Megan McArdle (“Jane Galt”) offers sensible and much-needed advice on dealing with downward economic mobility. Actually, the advice is broadly applicable to about the bottom 95% of the income distribution: put savings first; distinguish between wants and needs; notice that the thrill of buying something new usually wears off before the debt from buying it is paid off; remember that lots of things could plunge you into financial crisis pretty quickly unless you have a substantial rainy-day fund saved up; consider how miserable old age can be if you enter it with too little money.
If more people listened to this advice, untold misery would be avoided. But if more people listened to this advice, we’d be living in a different sort of society. In particular, I doubt that following Megan’s advice would help a single person’s — especially, but not only, a single man’s — chances in the courting market.
In good libertarian fashion, Megan’s focus is on individual choice rather than social forces or public policies. But it’s hard to read her posts, and Laura’s post, and the related comments, without thinking how strongly they illustrate the arguments in Robert Frank’s Luxury Fever.
We live under a social, economic, and political system focused on encouraging consumption. There’s good reason to doubt, as Megan points out, that more consumption leads, on average, to better or happier lives, unless people are better than most of us now are in distinguishing expenditures with lasting benefits from expenditures that provide only transient satisfaction (and build up a baseline level of consumption under which it becomes painful to fall).
To paraphrase an old poem-paper by Herbert Gintis: in the richest society so far in the history of the world, is a way of life which makes hard savings decisions and solving complicated financial-planning problems at age 25 socially necessary capacities, and which even in the fact of parsimony and good planning leaves penury a constant threat as a result of several different kinds of possible ill luck, a socially necessary way of life? Wouldn’t we be better off with a system that combines less relentless pressure to get and spend with stronger income-security measures, thus reducing the stakes in the game of personal financial management?
Could there by anything crazier, at a social level, than telling young people with the talent and determination to pursue careers in the natural sciences that doing so isn’t a wise move from a personal-financial-planning perspective? It’s true, of course. But think of the social waste involved in converting a potential biologist in to, say, a detail man for a pharamaceutical company. Even at an individual level, do we really want to live in a world in which most of us have to choose between work that is materially rewarding and work that is satisfying?

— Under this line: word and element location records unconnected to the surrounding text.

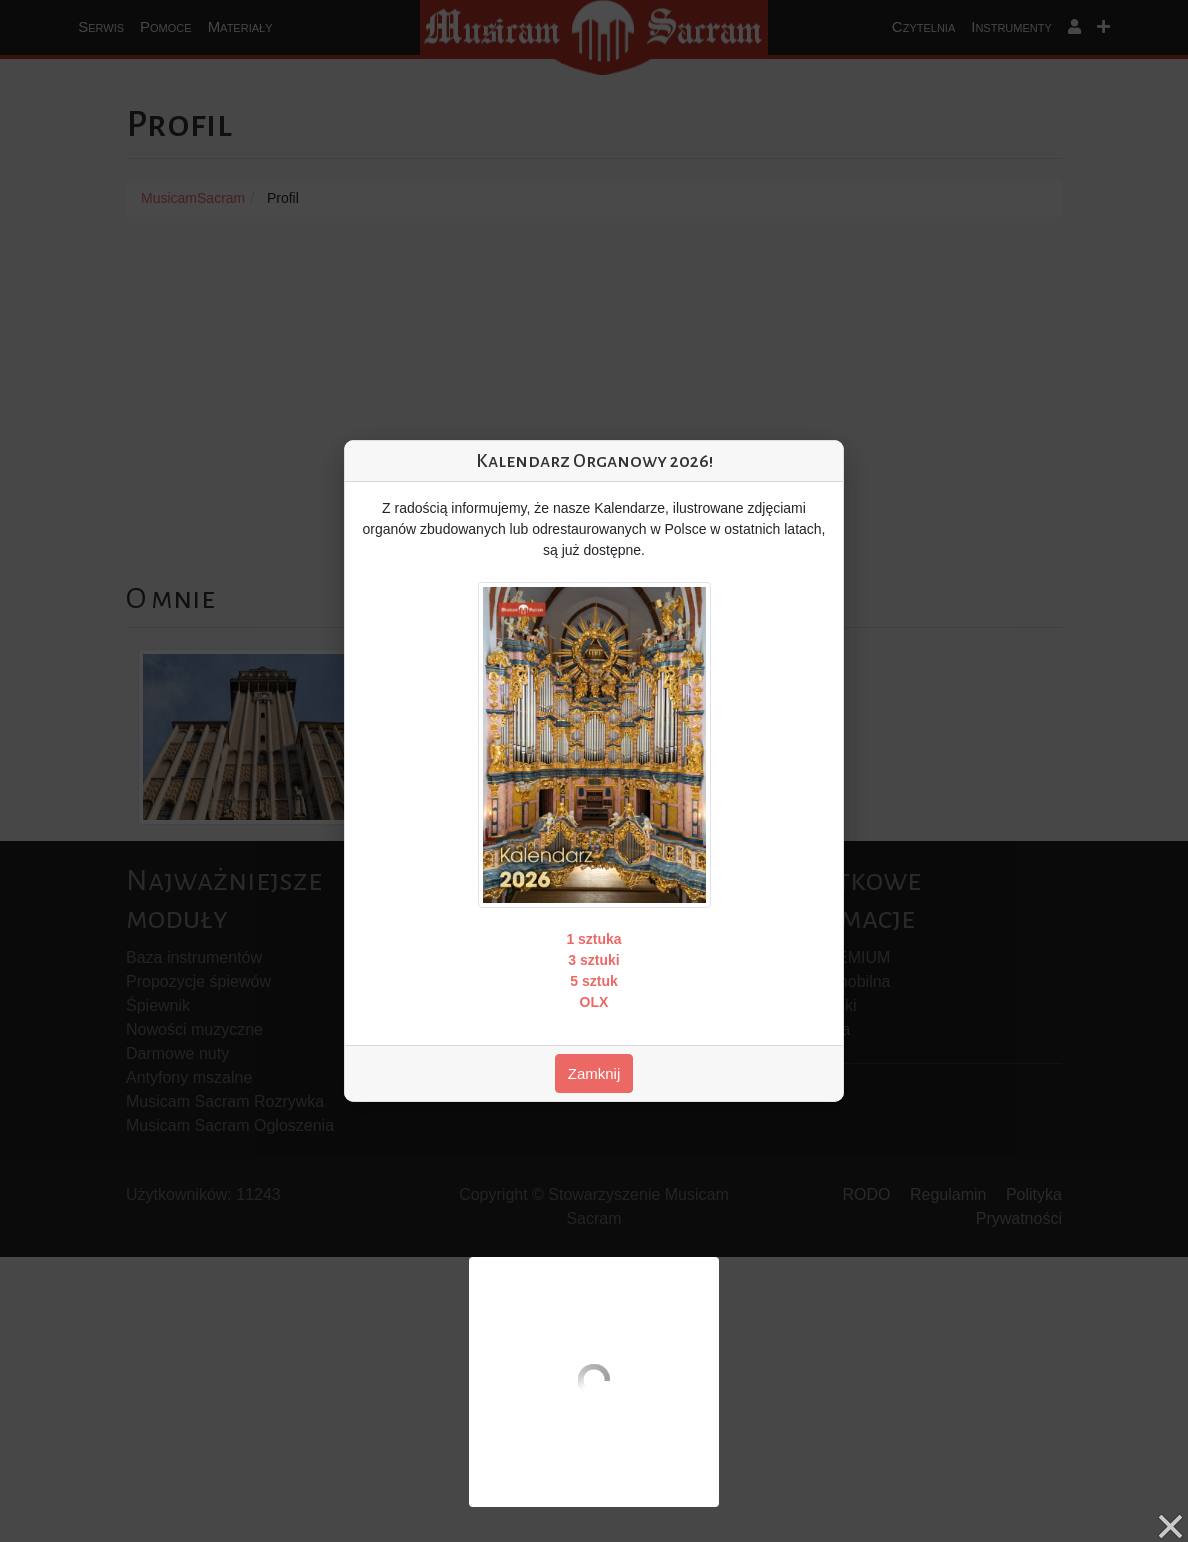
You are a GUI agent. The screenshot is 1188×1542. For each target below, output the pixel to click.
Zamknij (594, 1073)
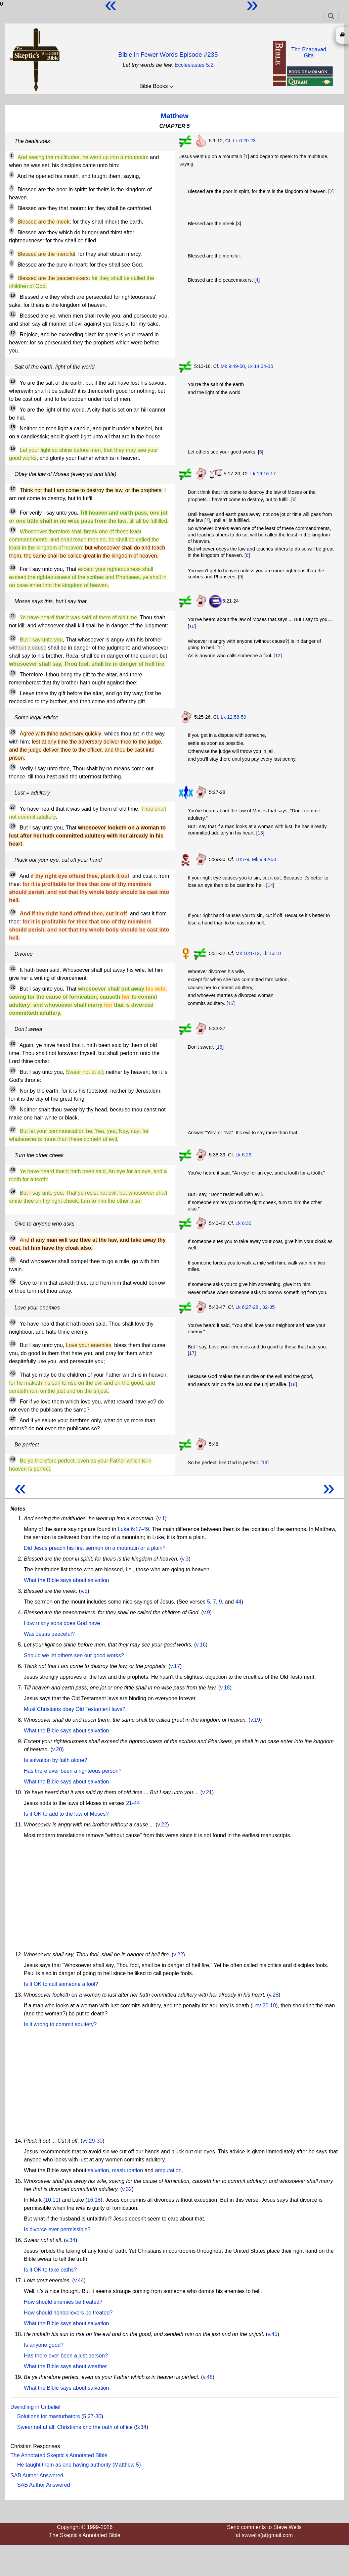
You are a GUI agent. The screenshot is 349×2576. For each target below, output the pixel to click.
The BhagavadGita (308, 52)
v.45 (272, 2334)
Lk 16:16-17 (263, 473)
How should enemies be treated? (63, 2302)
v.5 (84, 1591)
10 (12, 295)
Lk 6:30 (243, 1223)
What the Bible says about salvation (66, 1580)
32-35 (268, 1307)
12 (12, 333)
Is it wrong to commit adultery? (60, 2024)
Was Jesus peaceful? (49, 1634)
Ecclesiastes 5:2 (194, 65)
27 (12, 807)
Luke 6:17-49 (133, 1529)
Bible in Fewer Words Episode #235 (168, 54)
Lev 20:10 (264, 2005)
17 (12, 488)
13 (12, 381)
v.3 (185, 1559)
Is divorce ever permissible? (57, 2229)
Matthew (174, 116)
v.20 (57, 1749)
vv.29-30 (92, 2141)
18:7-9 (242, 859)
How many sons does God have (62, 1623)
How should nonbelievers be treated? (68, 2313)
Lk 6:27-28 (246, 1307)
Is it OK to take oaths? (50, 2270)
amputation (168, 2170)
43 (12, 1322)
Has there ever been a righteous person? (73, 1771)
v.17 (175, 1666)
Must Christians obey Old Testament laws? (74, 1709)
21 (12, 616)
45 (12, 1373)
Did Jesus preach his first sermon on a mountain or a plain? (95, 1548)
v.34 (71, 2240)
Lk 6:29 (243, 1154)
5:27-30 (92, 2416)
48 (12, 1459)
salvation (98, 2170)
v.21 (207, 1792)
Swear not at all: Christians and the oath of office (75, 2427)
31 (12, 968)
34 (12, 1070)
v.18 (225, 1687)
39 (12, 1191)
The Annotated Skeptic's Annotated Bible (58, 2455)
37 (12, 1129)
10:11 (51, 2200)
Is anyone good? (43, 2345)
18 (12, 511)
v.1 (161, 1518)
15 (12, 427)
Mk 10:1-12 (247, 953)
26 (12, 767)
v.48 (208, 2377)
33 (12, 1043)
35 (12, 1089)
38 (12, 1169)
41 (12, 1259)
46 (12, 1400)
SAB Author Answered (36, 2475)
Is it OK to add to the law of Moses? (66, 1814)
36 (12, 1108)
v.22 (162, 1824)
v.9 (206, 1612)
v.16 (201, 1645)
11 (12, 314)
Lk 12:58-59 (233, 717)
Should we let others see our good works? (74, 1655)
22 (12, 638)
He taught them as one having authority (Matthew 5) (79, 2465)
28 (12, 826)
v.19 (255, 1720)
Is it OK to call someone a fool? (61, 1984)
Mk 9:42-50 (264, 859)
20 (12, 567)
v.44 (79, 2280)
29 (12, 874)
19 (12, 530)
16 (12, 448)
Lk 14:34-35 (260, 366)
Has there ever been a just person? (66, 2355)
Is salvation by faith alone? (55, 1760)
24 (12, 691)
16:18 (94, 2200)
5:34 (141, 2427)
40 (12, 1238)
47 (12, 1419)
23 (12, 673)
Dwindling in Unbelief (35, 2407)
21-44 (133, 1803)
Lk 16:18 (271, 953)
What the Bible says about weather (65, 2366)
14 (12, 408)
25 (12, 732)
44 (12, 1343)
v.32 (127, 2189)
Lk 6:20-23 (244, 140)
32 (12, 987)
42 (12, 1281)
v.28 (273, 1995)
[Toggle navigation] (331, 16)
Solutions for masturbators (48, 2416)
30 (12, 912)
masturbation (127, 2170)
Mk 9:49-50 (233, 366)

The other message that comes through clearly, both from Megan’s post and from the comments to that post, is that even good planning and good discipline can’t fully insulate most people from financial distress if they run into really bad luck: divorce, disease, bad timing in coming into the labor market, layoff in middle age. So even the prudent are left with the gnawing fear we boomers observed in our parents’ generation and attributed to Depression-era upbringing. Is “Be afraid. Be very afraid” really the inevitable corollary of “enrichissez-vous“? Or wouldn’t we all be better off in a world a little safer for the unlucky and imprudent? And yes, I’m thinking about most of Western Europe.
Of course, this problem is connected to a different problem: the successful class warfare waged over the past quarter-centory on behalf of the top 1% of the income distribution — the half-a-million-dollar-a-year crowd — against everyone else. Taxing away some of their increased share of the national income distrubution could finance measures of income security (and not just retirement income security) for everyone.
I’m not convince that doing so would reduce the rate of GDP growth; it might well increase it. (The biologist rescued from life as a detail man might discover or invent something valuable.) But even if more security meant somewhat slower growth, wouldn’t freedom from financial worry more than compensate for the somewhat slower introduction of 50″ flat-panel television screens?
So I hope Jane converts her thoughts into a book, a lecture series, a newspaper column, or some other form in which they can reach millions of people who might benefit from them (and incidentally simplify her own financial planning problem). But I don’t really think that good advice and recipes for cheap, tasty cook-at-home meals can do all of the work that needs to be done here. Some of that work needs to be done publicly. Social safety net, anyone?
Update Megan replies, thoughtfully, here and here. I agree that some income gradient is necessary to get the lousy jobs done. I’m not opposed to the free-market game. I just want it played for lower stakes.
And I’d ask Megan to look at the proportion of graduate students in the hard sciences at top U.S. universities who natives. I’m delighted that we can still attract the smartest rising physicists and biologists in the world to come study here; I’m appalled that so few of them were born and educated here.